HOW TO COMPLETE THIS TASK
Exact retyping of the data: please keep every word and drop each picture.

Collected data
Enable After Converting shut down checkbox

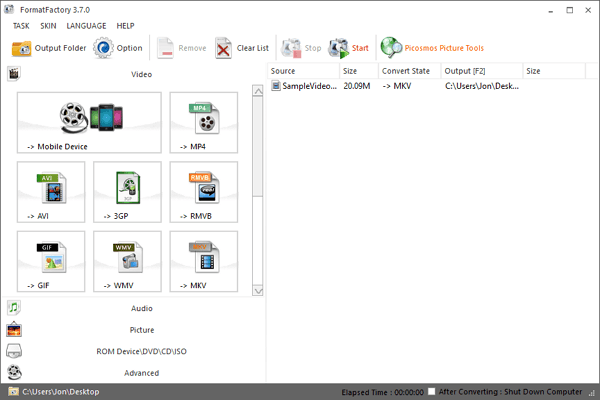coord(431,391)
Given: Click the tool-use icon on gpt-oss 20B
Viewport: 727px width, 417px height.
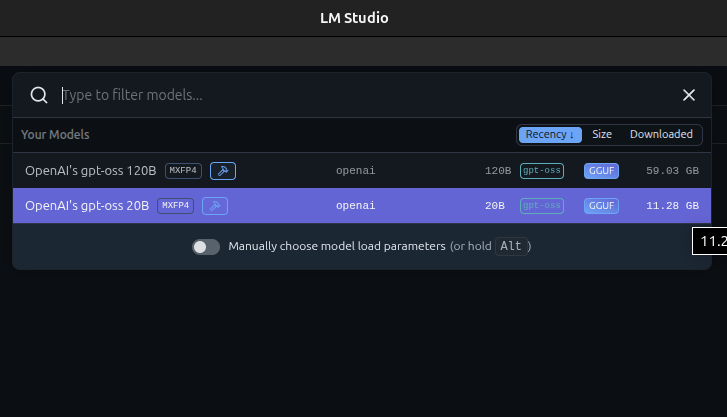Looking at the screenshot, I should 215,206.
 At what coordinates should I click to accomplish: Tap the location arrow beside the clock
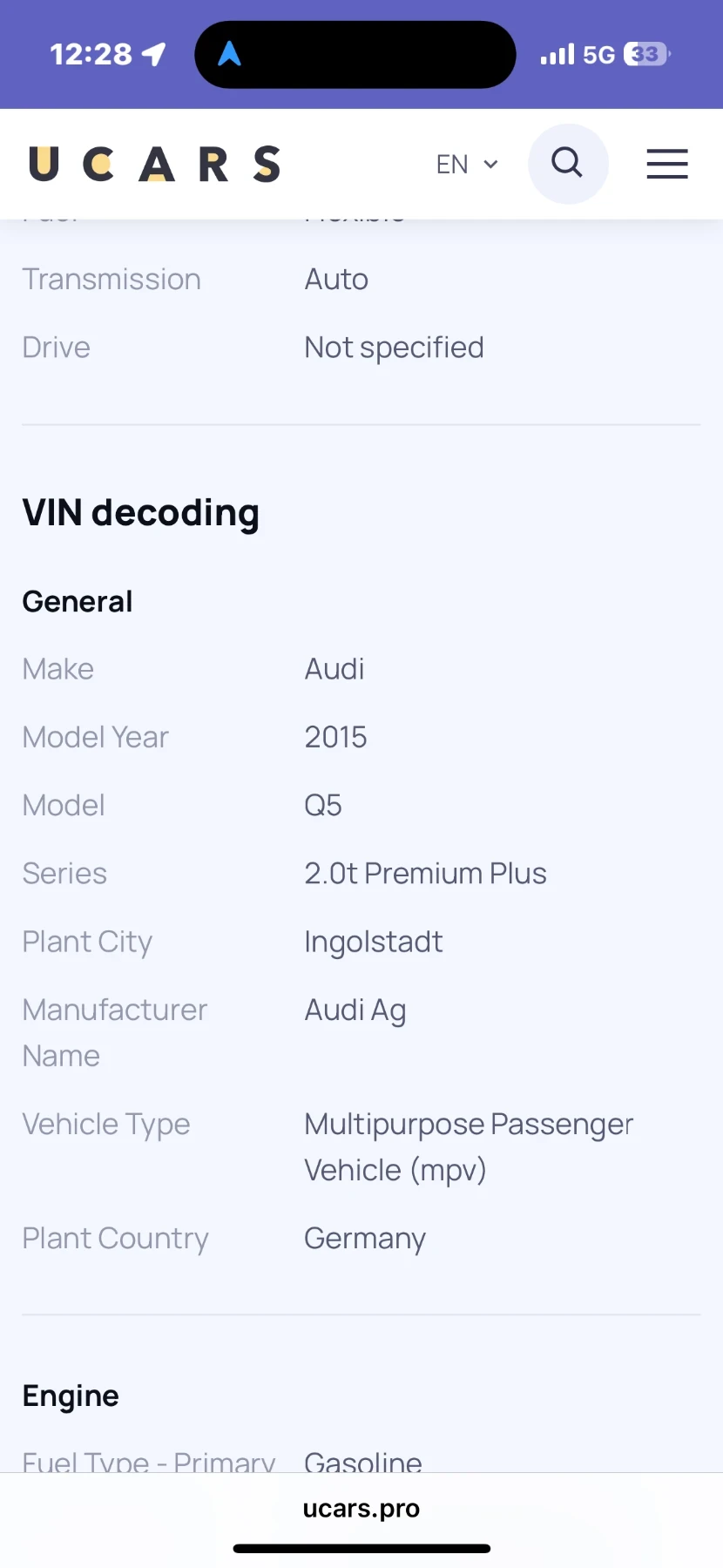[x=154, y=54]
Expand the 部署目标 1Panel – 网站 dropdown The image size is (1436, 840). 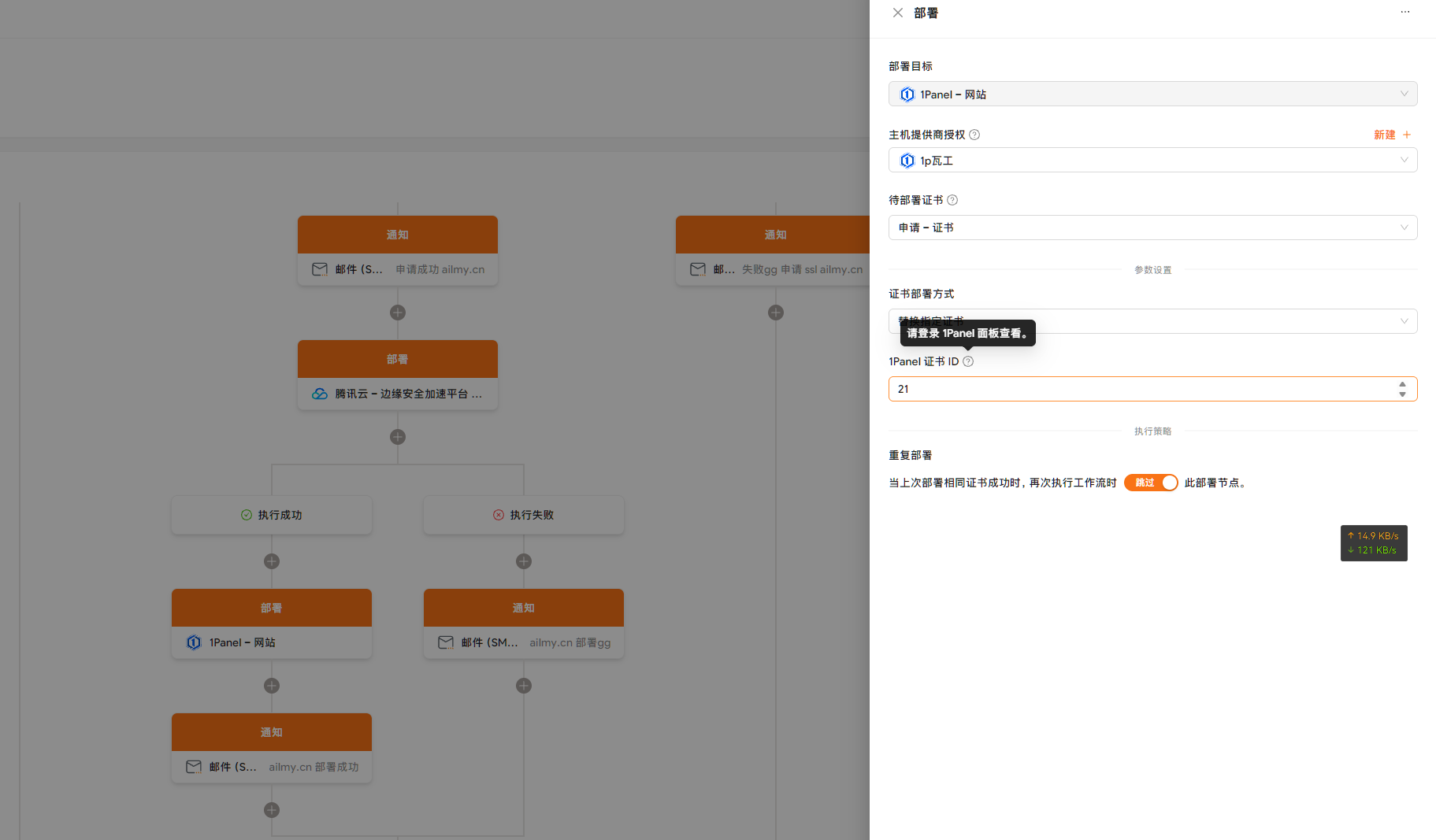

EXPECTED ANSWER
Enable After Converting shut down checkbox

coord(431,391)
Given: Click the tool-use icon on gpt-oss 20B
Viewport: 727px width, 417px height.
Looking at the screenshot, I should 215,206.
 At what coordinates should I click to accomplish: Tap the location arrow beside the clock
[x=154, y=54]
Expand the 部署目标 1Panel – 网站 dropdown The image size is (1436, 840). 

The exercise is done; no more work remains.